Runx2 Regulates Galnt3 and Fgf23 Expressions and Galnt3 Decelerates Osteoid Mineralization by Stabilizing Fgf23

Abstract

Runx2 (runt related transcription factor 2) is an essential transcription factor for osteoblast proliferation and differentiation. Uridine diphosphate (UDP)-N-acetylgalactosamine (GalNAc): polypeptide GalNAc-transferase 3 (Galnt3) prevents proteolytic processing of fibroblast growth factor 23 (Fgf23), which is a hormone that regulates the serum level of phosphorus. Runx2 and Galnt3 were expressed in osteoblasts and osteocytes, and Fgf23 expression was restricted to osteocytes in bone.
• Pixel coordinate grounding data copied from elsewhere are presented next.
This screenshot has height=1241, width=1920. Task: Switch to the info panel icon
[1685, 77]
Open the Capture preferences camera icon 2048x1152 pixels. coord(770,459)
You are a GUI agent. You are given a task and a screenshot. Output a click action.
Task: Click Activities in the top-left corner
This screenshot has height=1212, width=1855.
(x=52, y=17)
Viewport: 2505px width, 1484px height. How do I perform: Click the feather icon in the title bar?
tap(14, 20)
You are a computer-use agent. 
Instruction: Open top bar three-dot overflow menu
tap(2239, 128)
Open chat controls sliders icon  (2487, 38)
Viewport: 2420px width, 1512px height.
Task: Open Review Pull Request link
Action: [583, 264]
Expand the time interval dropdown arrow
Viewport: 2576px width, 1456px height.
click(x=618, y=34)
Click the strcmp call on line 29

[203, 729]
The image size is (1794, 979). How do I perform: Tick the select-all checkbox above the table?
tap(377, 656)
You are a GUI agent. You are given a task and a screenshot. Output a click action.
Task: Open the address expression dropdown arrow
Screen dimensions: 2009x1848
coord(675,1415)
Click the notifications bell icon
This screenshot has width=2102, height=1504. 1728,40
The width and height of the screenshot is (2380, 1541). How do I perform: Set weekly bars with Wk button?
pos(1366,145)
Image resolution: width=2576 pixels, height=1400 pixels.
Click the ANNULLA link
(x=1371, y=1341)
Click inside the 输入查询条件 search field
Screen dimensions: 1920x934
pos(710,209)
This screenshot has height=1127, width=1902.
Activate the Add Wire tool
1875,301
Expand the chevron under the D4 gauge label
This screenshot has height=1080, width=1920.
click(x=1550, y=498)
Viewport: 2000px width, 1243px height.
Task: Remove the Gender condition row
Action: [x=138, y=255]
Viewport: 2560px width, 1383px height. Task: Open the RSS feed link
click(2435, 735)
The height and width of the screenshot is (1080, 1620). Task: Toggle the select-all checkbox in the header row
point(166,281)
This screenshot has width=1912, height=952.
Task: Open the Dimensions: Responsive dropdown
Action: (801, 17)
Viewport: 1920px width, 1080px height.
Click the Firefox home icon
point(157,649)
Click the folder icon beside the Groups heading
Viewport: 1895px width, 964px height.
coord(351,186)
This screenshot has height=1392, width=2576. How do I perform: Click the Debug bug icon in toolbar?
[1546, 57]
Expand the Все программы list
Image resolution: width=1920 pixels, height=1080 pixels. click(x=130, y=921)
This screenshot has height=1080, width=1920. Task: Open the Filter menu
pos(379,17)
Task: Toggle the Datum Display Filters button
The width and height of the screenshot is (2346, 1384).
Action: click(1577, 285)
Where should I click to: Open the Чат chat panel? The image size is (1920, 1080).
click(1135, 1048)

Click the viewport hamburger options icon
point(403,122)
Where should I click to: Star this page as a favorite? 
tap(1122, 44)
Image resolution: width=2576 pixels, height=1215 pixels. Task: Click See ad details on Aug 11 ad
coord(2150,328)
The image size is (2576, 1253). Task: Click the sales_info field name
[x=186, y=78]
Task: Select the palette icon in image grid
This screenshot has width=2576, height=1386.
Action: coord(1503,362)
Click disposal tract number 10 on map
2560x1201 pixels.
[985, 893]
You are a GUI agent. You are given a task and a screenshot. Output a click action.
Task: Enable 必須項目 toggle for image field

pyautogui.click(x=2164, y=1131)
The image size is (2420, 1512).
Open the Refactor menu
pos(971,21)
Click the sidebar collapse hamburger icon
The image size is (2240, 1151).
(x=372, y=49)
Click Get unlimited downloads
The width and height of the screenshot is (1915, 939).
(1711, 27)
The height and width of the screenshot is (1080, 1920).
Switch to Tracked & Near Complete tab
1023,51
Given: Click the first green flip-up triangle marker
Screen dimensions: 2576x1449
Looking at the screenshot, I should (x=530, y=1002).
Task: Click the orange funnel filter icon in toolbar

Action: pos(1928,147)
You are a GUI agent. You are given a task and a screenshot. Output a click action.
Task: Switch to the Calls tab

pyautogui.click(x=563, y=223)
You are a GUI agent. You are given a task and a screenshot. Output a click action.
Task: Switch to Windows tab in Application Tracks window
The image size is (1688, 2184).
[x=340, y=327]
Overexpression and knock-down of Runx2 upregulated and downregulated, respectively, the expressions of Galnt3 and Fgf23, and Runx2 directly regulated the transcriptional activity of Galnt3 in reporter assays. The expressions of Galnt3 and Fgf23 in osteoblast-specific Runx2 knockout (Runx2fl/flCre) mice were about half those in Runx2fl/fl mice. However, the serum levels of phosphorus and intact Fgf23 in Runx2fl/flCre mice were similar to those in Runx2fl/fl mice. The trabecular bone volume was increased during aging in both male and female Galnt3−/− mice, but the osteoid was reduced. The markers for bone formation and resorption in Galnt3−/− mice were similar to the control in both sexes. Galnt3−/− mice exhibited hyperphosphatemia and hypercalcemia, and the intact Fgf23 was about 40% that of wild-type mice. These findings indicated that Runx2 regulates the expressions of Galnt3 and Fgf23 and that Galnt3 decelerates the mineralization of osteoid by stabilizing Fgf23.